Automate GDPR or CCPA requests

Optimizely Experimentation customers can automate the requests using the REST API. These API endpoints are documented in our developer documentation.

The same considerations apply when using the API:

  • Data cannot be retrieved once it is deleted.
  • Data exports we provide may contain information that your company considers confidential, such as the change history for a particular project.
  • DCP users must provide the DCP ID for us to identify the applicable record. We cannot search these records with other identifier types.

The endpoints that Optimizely Experimentation offers are:

Retrieve data from a completed access request

Where Optimizely receives a data access request, Optimizely searches the records for the identifiers you provide and place matching records in an Amazon S3 bucket. When an access request is completed, you can call the list subject access requests API as described in the Automate GDPR or CCPA requests section above. Alternatively, you can log into your account to view and download one or more existing requests.

Confirm data deletion

Where Optimizely receives a data deletion request, Optimizely searches the records for the identifiers you provide and overwrite any matching data.
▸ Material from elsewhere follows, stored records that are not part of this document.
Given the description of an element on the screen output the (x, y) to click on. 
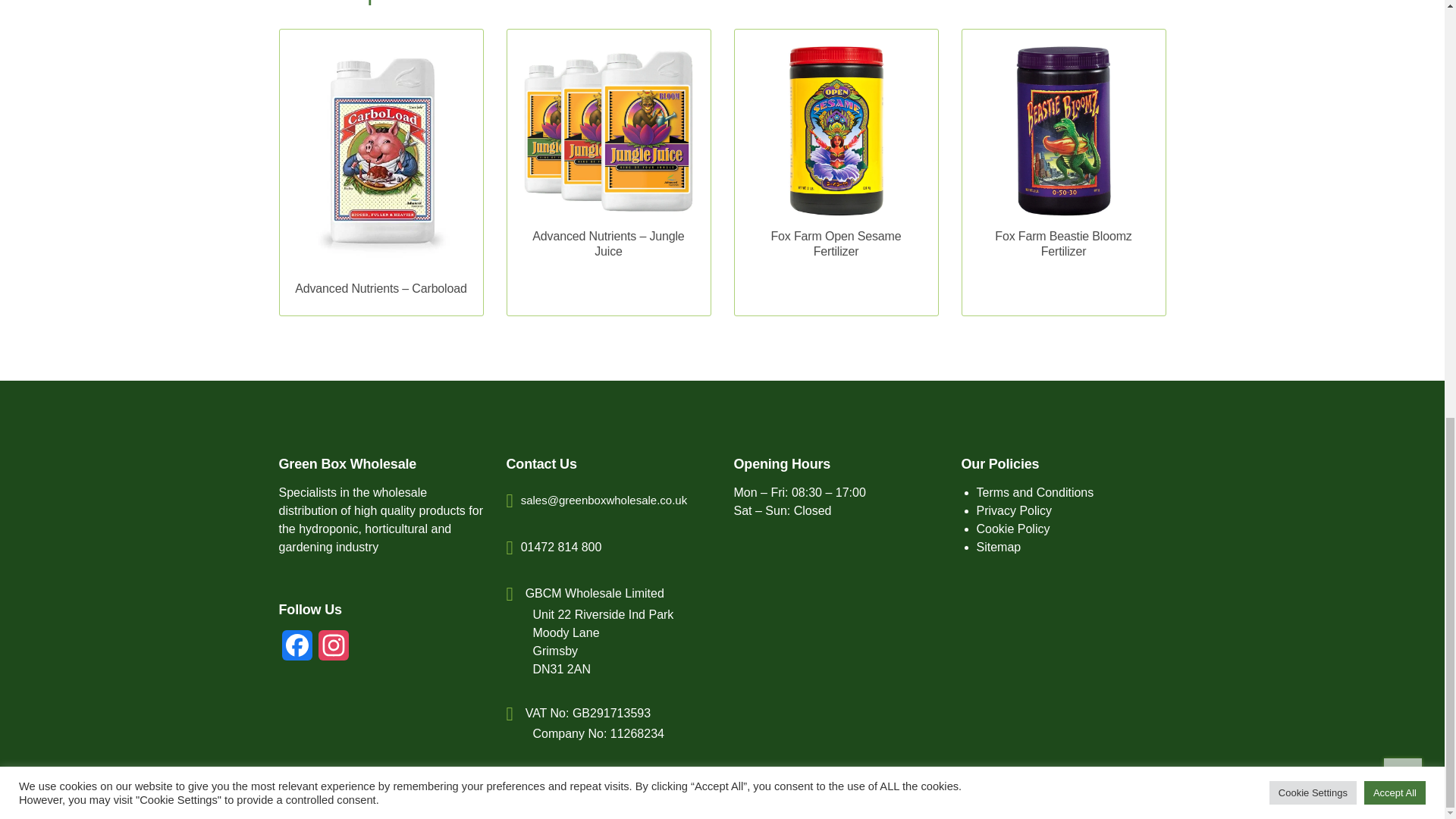
Privacy policy (1014, 510)
Sitemap (999, 546)
Cookie policy (1012, 528)
Terms and conditions (1035, 492)
Given the description of an element on the screen output the (x, y) to click on. 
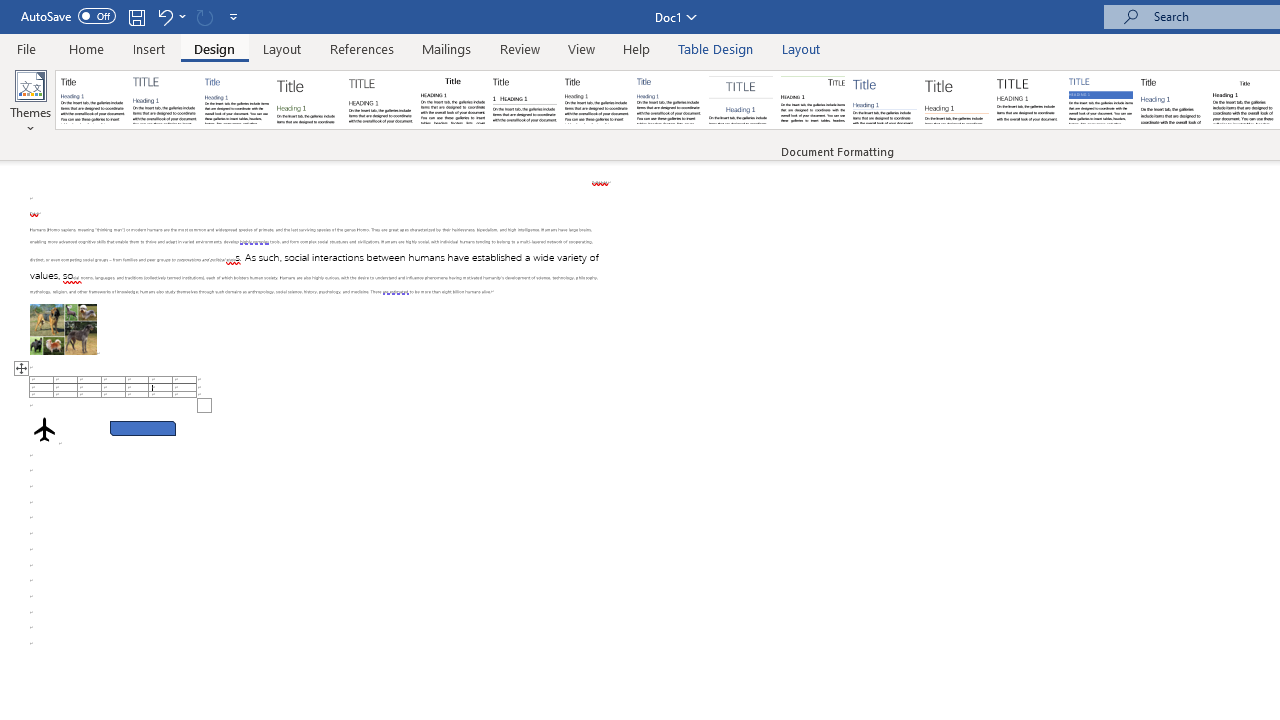
Black & White (Classic) (452, 100)
Undo Apply Quick Style Set (164, 15)
Lines (Simple) (884, 100)
Morphological variation in six dogs (63, 328)
Basic (Elegant) (164, 100)
Themes (30, 102)
Rectangle: Diagonal Corners Snipped 2 (143, 428)
Given the description of an element on the screen output the (x, y) to click on. 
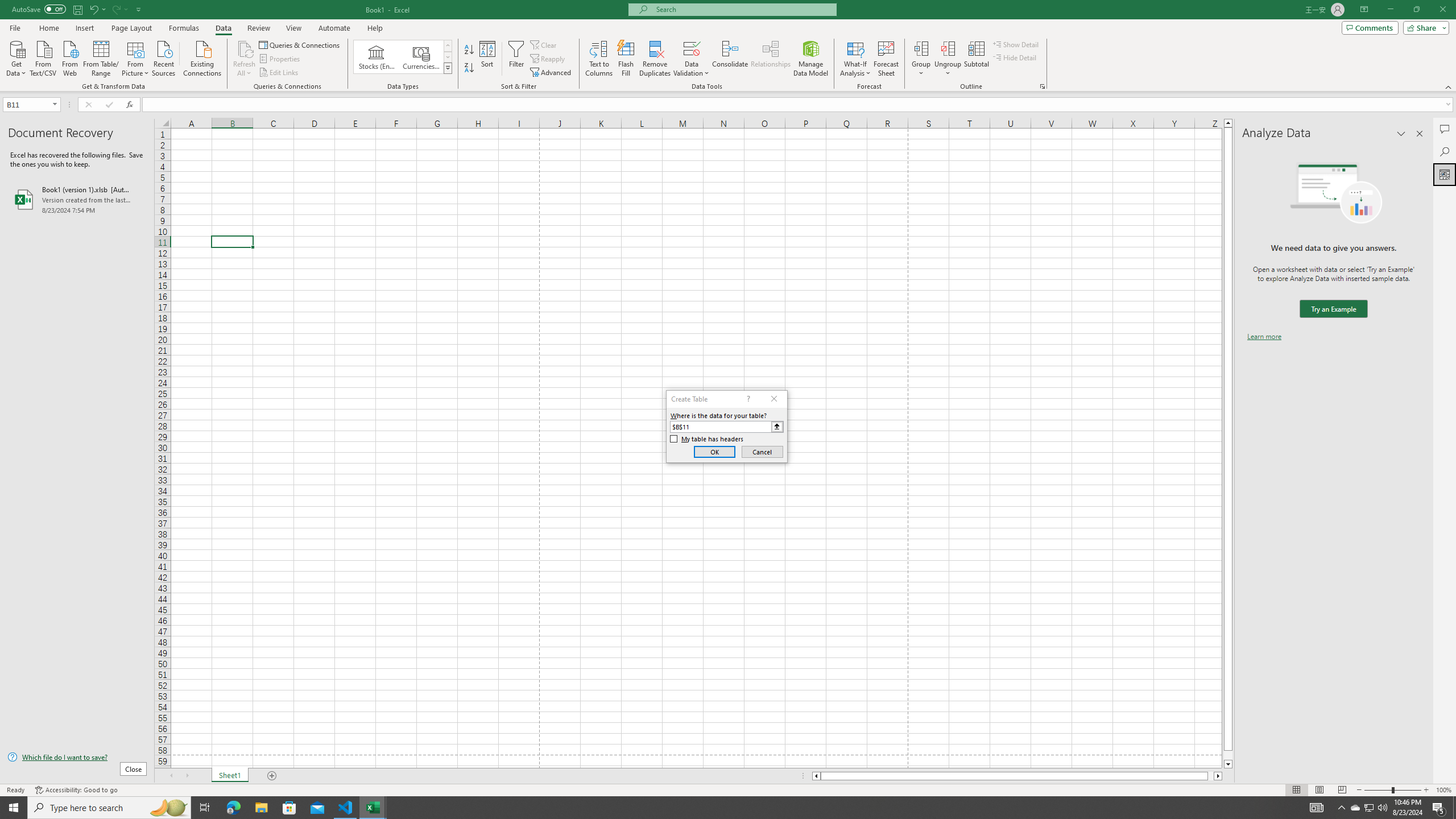
Show Detail (1016, 44)
Hide Detail (1014, 56)
Data Types (448, 67)
Analyze Data (1444, 173)
From Picture (135, 57)
Given the description of an element on the screen output the (x, y) to click on. 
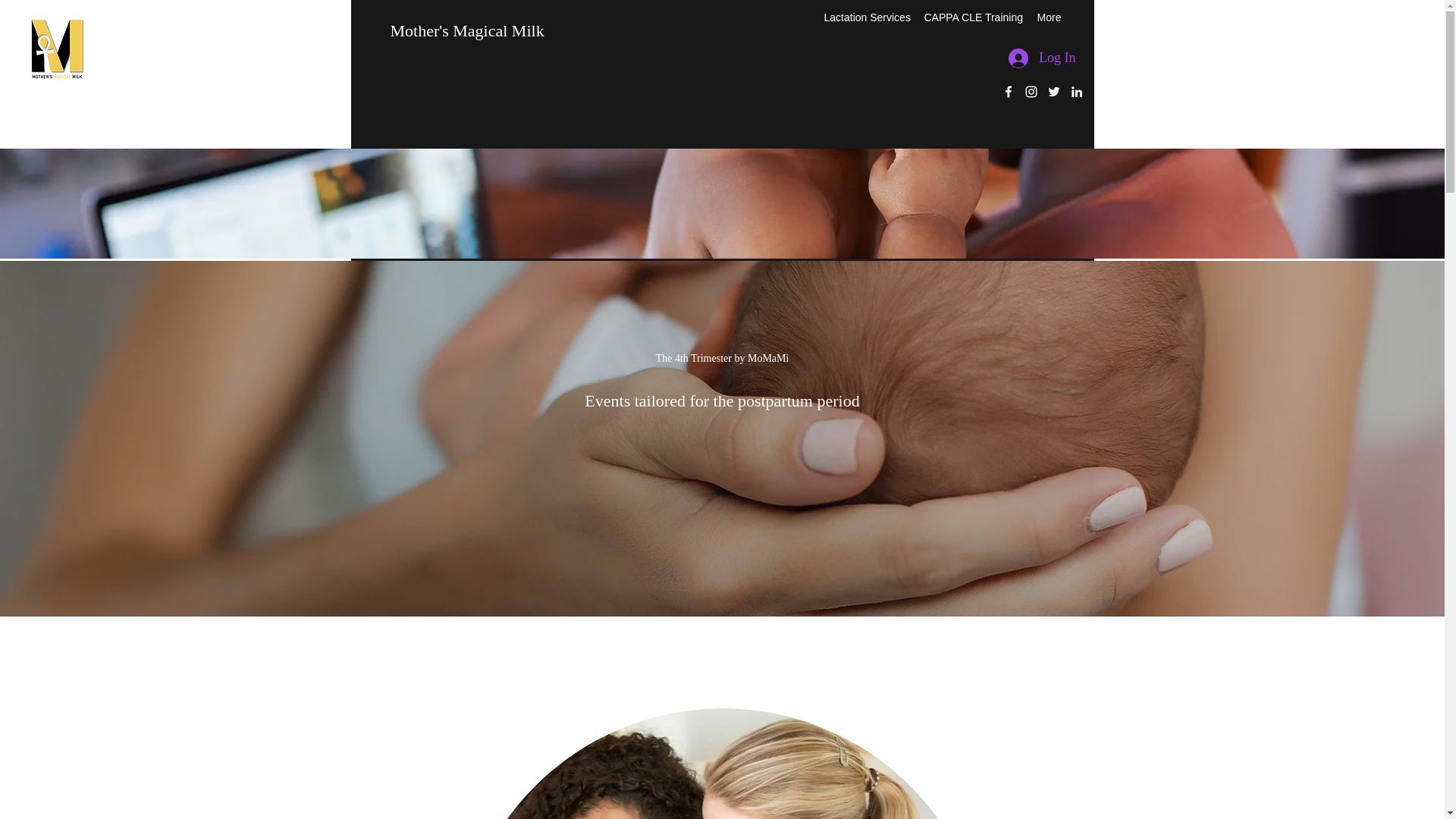
Log In (1041, 58)
Mother's Magical Milk (466, 30)
CAPPA CLE Training (972, 16)
Lactation Services (864, 16)
Given the description of an element on the screen output the (x, y) to click on. 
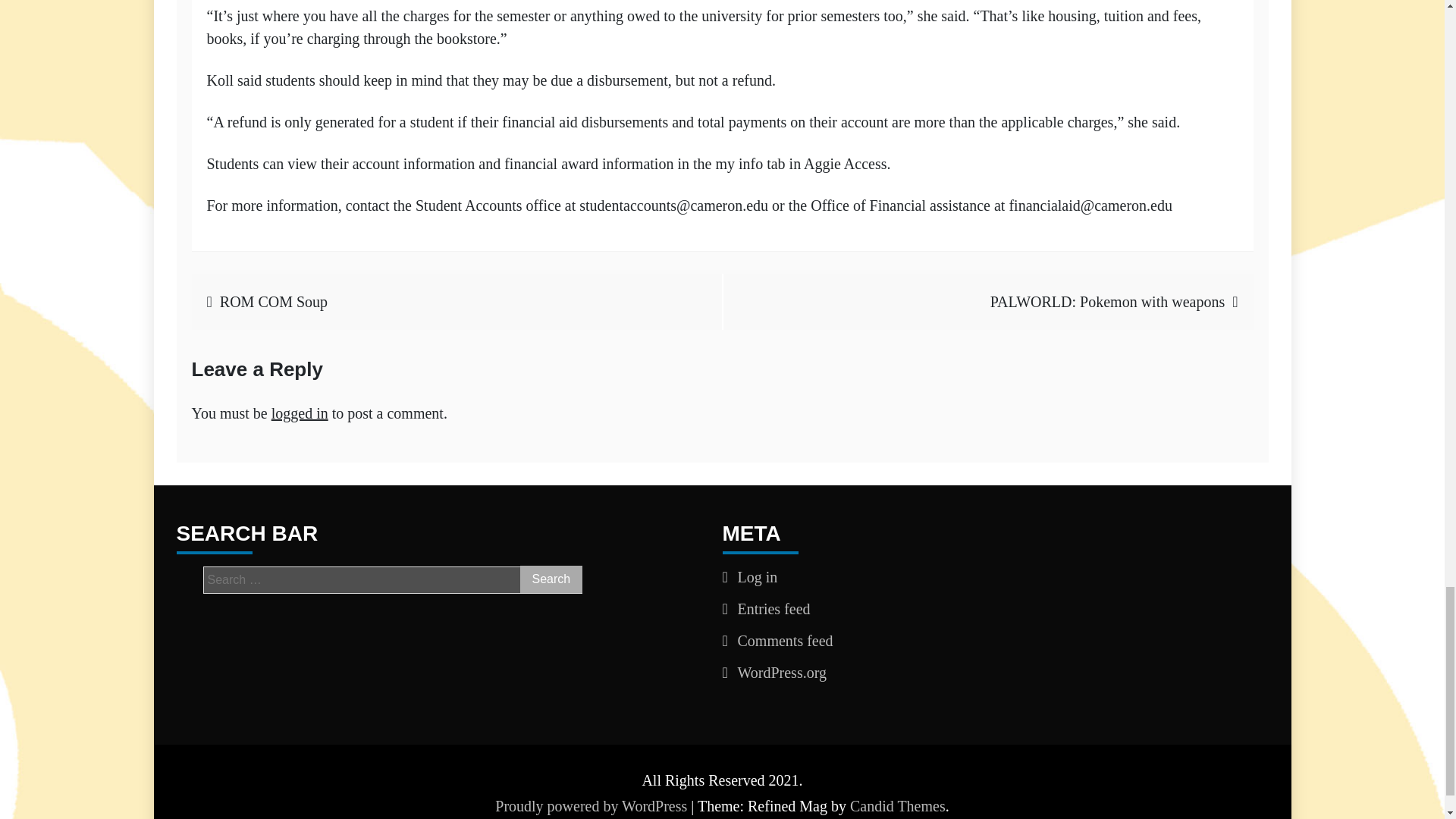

When the request is completed, you can get the status of your request in the UI or with the REST API.

Optimizely may retain some user data in Change History logs and for other security purposes to ensure you have an audit trail of significant changes that may have been made to your account.

Rectification Requests

Optimizely Experimentation users may correct their own data by signing into http://app.optimizely.com and editing the data in User Settings.

Rectification is not applicable for visitor data because the nature of the requests—records of events for users’ interactions with websites and apps, such as clicking on a button—is not compatible with the rectification process.